Старуха следит за сыном в окошко, протаяв согретой в руке монетой (отдал сдачу!) наледь на стекле.
«Совсем взрослый уже, четвёртый десяток пошёл. Женить бы, нехорошо бобылём. Чё ему с больной матерью? Считай, мученья одни! Или же взять да умереть на Паску; тогда, может, и пойдёт какая в пустую избу. Та же Галька-квашёнка… Конечно, завалит! Хорошая изба, крыльцо вот только… Шарф одел ли? Месяц шарф вязала на собачьем пуху… Надо Кнопке утрешнего супа дать полачить! Всё равно Вовка ись не станет, такой уж характер – утрешнего в рот не возьмёт… Чё ж, весь в отцовскую породу! Кто за него пойдёт?!»
Пуржит, сеет белым. Корчатся – перехлёстываясь – в электрических судорогах провода. И – как голос иных времён – стукает в окно сорвавшаяся с привязи ставня.

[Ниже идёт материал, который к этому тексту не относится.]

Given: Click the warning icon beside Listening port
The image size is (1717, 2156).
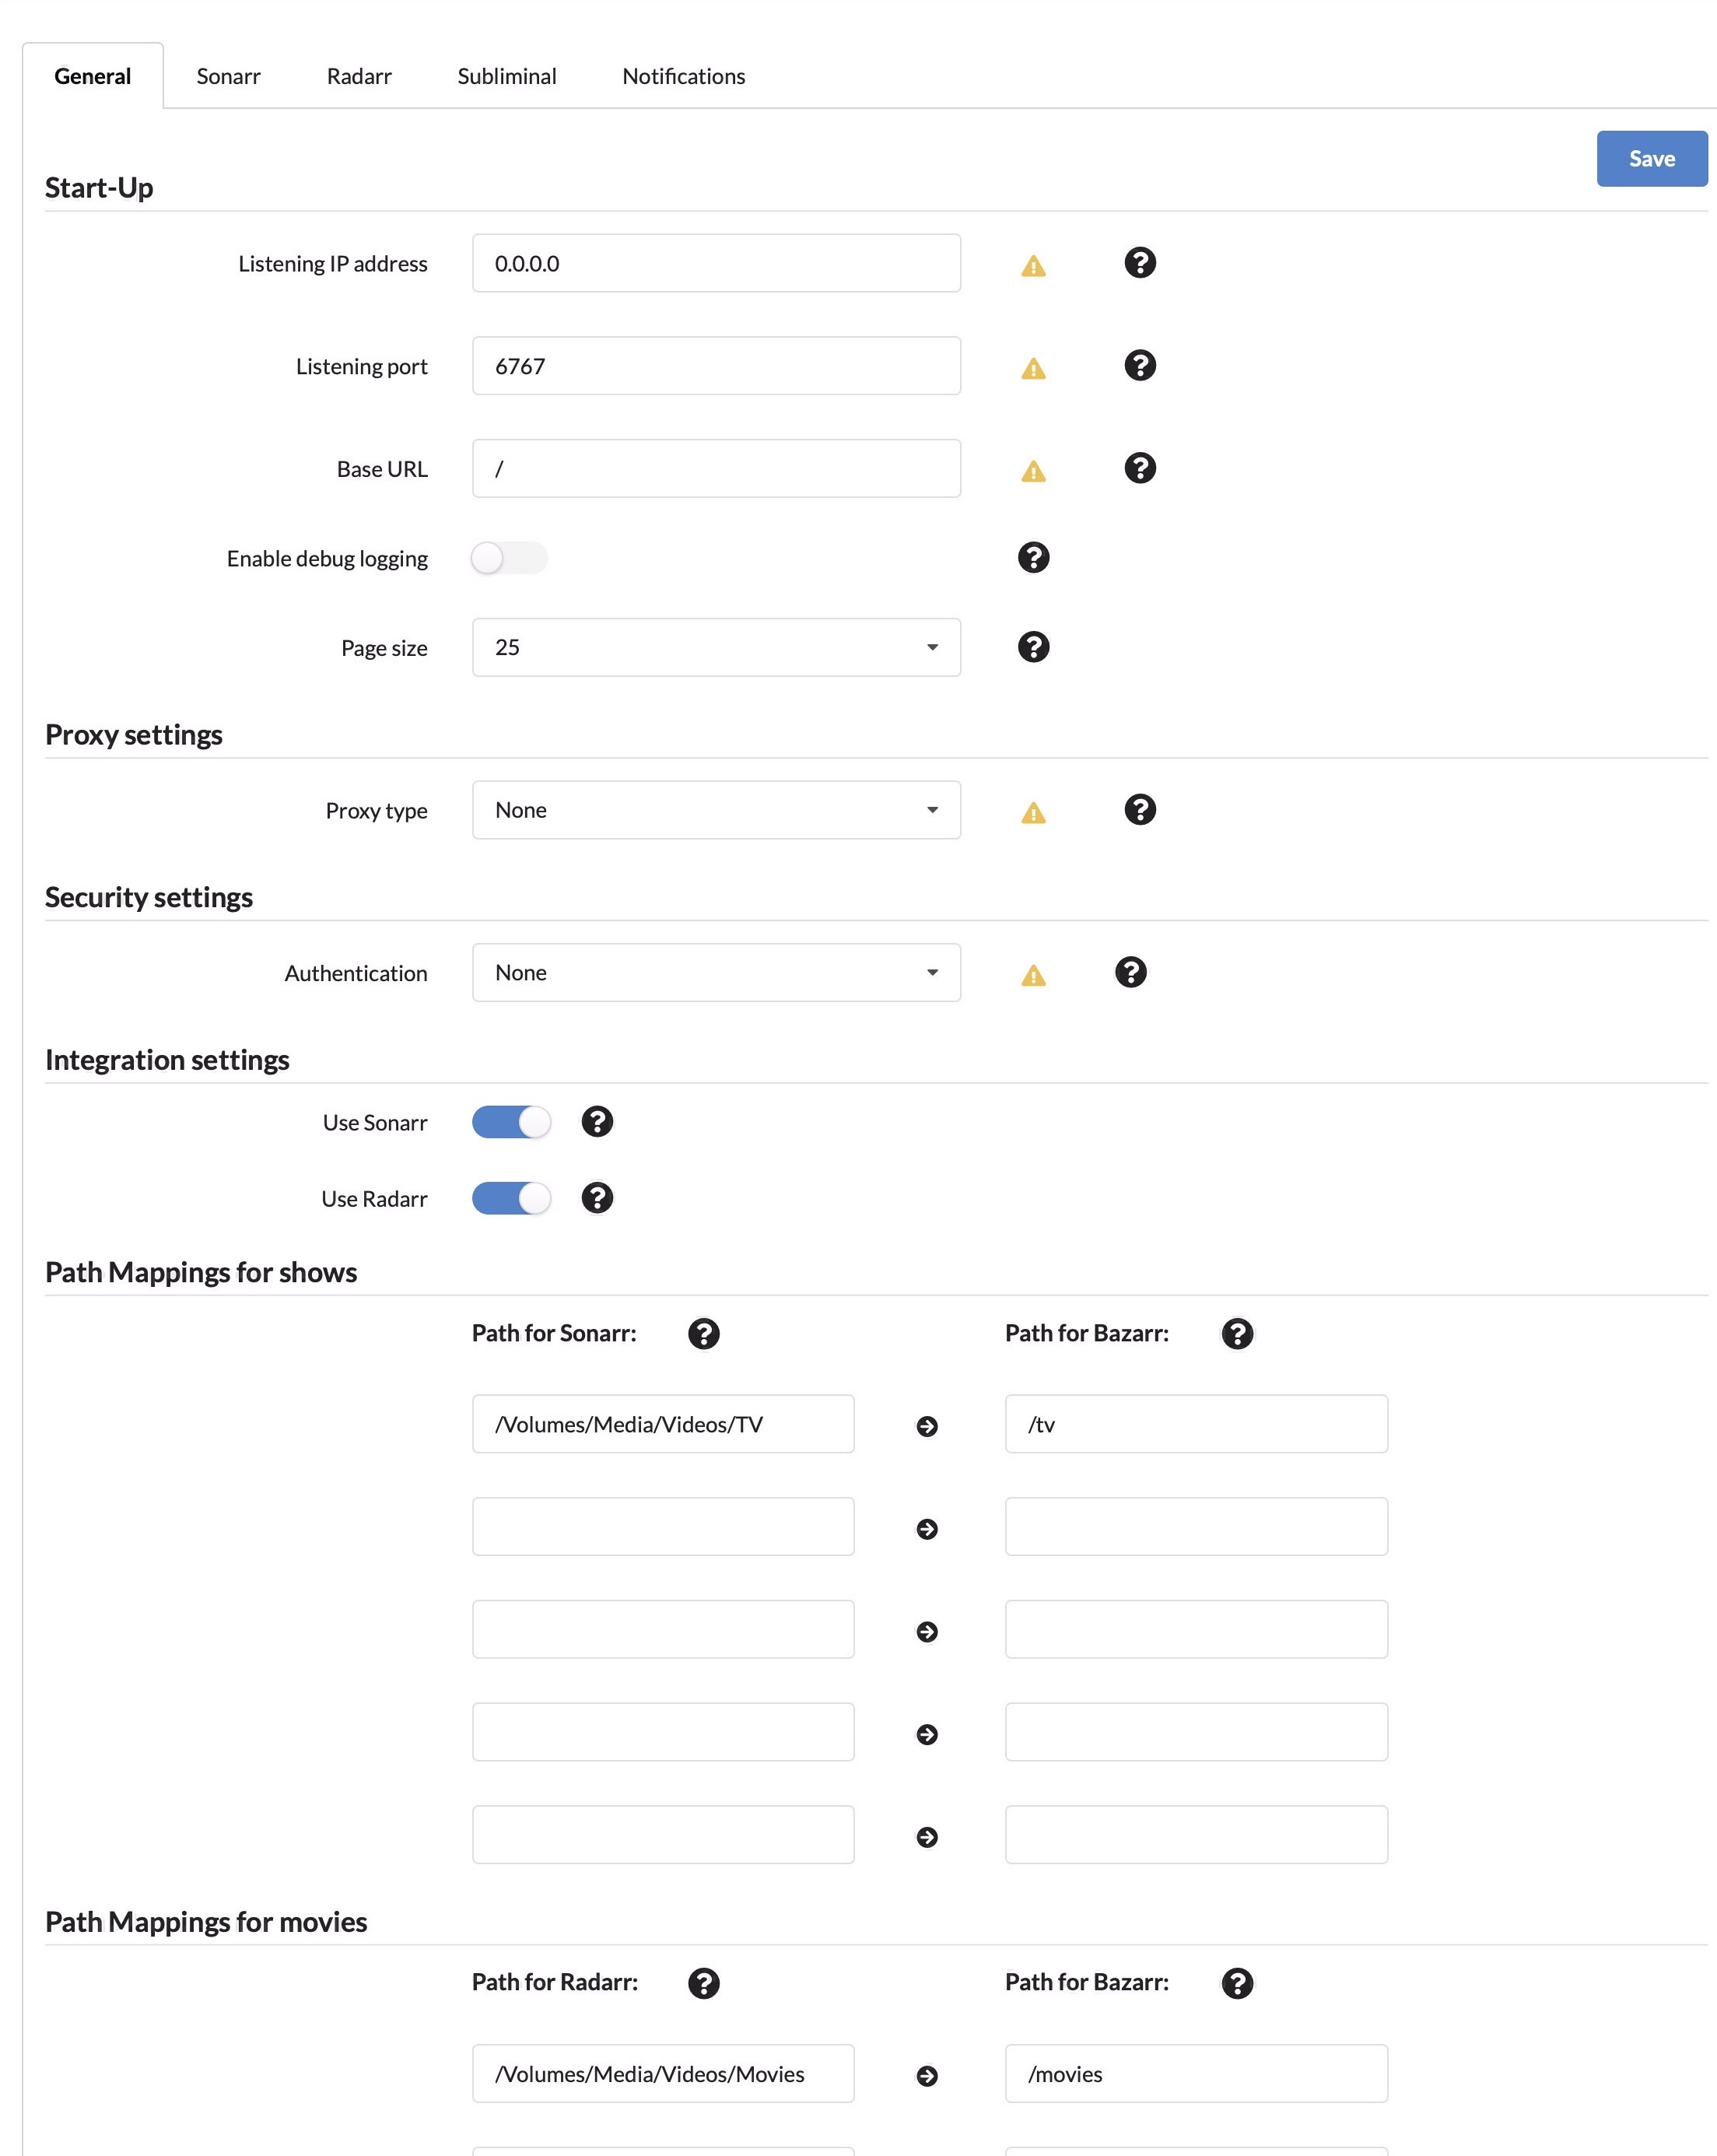Looking at the screenshot, I should (x=1033, y=366).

«Надо сказать, чтоб новый крючок загнул из гвоздя, а то – жу-утко…»
5 января 2008, 20 января 2014 г.
Шёл я лесом-камышом
1
Дядя Лёня Зотов приятен до идиотизма, то есть до того момента, когда человек, прежде внимательно слушавший, вдруг всплеснёт руками и, уходя, буркнет себе под нос: «Идиотизм!», а если не буркнет, то как-нибудь иначе даст понять, что это он самый идиотизм и есть.
Бывает это так: встанет дядя Лёня поутру, отряхнётся, как собака, и первым делом на остановку. Остановки, собственно, нет. Отъезжающие, если дождь или снег, толпятся под крылечным козырьком магазина, оборудованного в половине заброшенной кирпичной двухэтажки. В другую пору стоят под открытым небом и поглядывают на осиновый лесок по взгорью с чернеющим за деревьями высоким, как часовня, срубом водокачки: к восьми двадцати с этой стороны должен показаться городской автобус. Затемно (особенно ярко зимой и поздней осенью) горит за фонарным стеклом белая энергосберегающая лампочка. Но едва развиднеет, сторож из магазина тушит электричество. И тогда ничем не посветит, разве что кто-нибудь зажжёт спичку оранжевой ёлочкой, чтобы подкуриться, или вынет из кармана полыхнувший квадратиком телефон.